Goal of the exercise: Nothing is to be altered. Print each record in full.

──────────────────────────────

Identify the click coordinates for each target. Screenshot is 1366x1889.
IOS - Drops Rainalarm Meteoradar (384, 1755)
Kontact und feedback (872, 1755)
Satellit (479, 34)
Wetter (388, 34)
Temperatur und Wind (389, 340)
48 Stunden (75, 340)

──────────────────────────────

Problem solution:
Identify the click coordinates for each target. Screenshot is 1366x1889.
IOS - Drops Rainalarm Meteoradar (384, 1755)
Kontact und feedback (872, 1755)
Satellit (479, 34)
Wetter (388, 34)
Temperatur und Wind (389, 340)
48 Stunden (75, 340)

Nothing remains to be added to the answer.